Rad23B (D4W7F) Rabbit mAb #13525

The yeast nucleotide excision repair (NER) radiation sensitive protein 23 (rad23) and its human homologs Rad23A (hHR23A) and Rad23B (hHR23B) are critical components of the cellular machinery that recognize DNA lesions and serve as receptors that target ubiquitinated substrates to the proteasome for degradation (1).
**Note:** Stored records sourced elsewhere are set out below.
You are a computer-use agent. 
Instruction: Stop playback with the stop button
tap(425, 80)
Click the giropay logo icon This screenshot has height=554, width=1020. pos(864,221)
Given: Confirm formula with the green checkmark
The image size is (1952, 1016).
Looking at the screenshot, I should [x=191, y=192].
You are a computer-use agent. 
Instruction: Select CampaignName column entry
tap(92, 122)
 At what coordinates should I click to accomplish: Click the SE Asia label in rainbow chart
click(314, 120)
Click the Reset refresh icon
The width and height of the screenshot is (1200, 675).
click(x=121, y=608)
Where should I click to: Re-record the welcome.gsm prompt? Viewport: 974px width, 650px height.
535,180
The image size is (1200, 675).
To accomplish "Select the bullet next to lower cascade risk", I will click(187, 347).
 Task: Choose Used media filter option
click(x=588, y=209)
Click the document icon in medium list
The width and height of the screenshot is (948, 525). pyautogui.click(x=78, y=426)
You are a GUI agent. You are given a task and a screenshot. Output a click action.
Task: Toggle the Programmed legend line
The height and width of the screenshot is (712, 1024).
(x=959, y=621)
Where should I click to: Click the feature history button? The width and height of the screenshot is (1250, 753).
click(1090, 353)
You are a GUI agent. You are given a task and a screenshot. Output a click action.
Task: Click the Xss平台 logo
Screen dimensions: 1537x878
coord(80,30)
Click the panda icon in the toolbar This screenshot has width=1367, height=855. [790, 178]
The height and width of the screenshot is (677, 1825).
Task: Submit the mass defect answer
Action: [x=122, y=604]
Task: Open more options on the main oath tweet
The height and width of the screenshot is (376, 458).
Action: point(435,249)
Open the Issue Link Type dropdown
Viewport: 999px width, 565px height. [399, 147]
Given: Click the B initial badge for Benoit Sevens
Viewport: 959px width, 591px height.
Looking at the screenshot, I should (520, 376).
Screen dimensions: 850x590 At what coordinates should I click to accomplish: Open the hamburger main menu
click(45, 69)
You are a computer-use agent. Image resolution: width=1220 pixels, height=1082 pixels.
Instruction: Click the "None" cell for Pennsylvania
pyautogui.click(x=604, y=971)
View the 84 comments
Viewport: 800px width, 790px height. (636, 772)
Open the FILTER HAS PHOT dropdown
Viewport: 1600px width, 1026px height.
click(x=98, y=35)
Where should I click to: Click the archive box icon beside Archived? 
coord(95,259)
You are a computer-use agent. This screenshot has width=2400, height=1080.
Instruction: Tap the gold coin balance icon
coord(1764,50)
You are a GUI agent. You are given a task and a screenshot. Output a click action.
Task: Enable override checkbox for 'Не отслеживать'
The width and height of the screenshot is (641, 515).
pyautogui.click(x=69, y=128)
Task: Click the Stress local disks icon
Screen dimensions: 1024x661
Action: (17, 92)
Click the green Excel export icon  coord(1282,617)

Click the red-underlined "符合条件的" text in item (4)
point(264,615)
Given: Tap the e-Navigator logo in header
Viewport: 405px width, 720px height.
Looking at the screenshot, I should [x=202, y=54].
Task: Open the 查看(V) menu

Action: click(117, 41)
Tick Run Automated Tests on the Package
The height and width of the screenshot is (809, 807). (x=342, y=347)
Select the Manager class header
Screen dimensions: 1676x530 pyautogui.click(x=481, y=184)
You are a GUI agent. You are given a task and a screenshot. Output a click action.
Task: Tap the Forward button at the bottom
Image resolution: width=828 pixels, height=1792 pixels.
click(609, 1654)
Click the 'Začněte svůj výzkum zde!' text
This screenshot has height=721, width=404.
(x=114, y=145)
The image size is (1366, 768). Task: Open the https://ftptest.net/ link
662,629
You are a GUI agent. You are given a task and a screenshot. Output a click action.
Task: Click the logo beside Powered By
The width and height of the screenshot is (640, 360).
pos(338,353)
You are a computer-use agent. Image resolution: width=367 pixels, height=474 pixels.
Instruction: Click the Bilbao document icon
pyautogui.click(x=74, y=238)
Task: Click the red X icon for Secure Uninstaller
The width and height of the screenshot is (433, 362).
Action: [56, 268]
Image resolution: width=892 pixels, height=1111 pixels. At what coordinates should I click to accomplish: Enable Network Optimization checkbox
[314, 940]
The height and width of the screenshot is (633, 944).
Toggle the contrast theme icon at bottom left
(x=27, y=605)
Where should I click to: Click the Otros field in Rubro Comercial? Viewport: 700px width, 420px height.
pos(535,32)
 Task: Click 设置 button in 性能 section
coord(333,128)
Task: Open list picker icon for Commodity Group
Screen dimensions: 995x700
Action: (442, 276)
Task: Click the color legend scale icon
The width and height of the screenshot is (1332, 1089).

The UV excision repair protein Rad23B is a multi-domain scaffold protein that plays an important role in ubiquitin-dependent proteasomal degradation. Rad23B contains an amino-terminal ubiquitin-like (UbL) domain that facilitates interaction with the S5a/PSMD4 subunit of the proteasome 19S regulatory complex (2,3). In addition, Rad23B contains a central ubiquitin-associated domain (UBA1) and a carboxy-terminal UBA2 domain, which bind mono- and polyubiquitin with distinct specificities (4). Research studies demonstrate that Rad23B binds specifically to K48-ubiquitinated proteins to facilitate recruitment of target proteins to the proteasome (5). Between the paired UBA domains, Rad23B contains an XPC-binding domain that facilitates binding to XPC and recruitment to DNA lesions (6), as well as the binding of peptide:N-glycanase that is critical for recruitment of ubiquitinated ERAD substrates to the proteasome (7). Research studies have shown that targeted deletion of the murine Rad23b locus impairs embryonic development, suggesting that Rad23B is essential for mammalian development (8).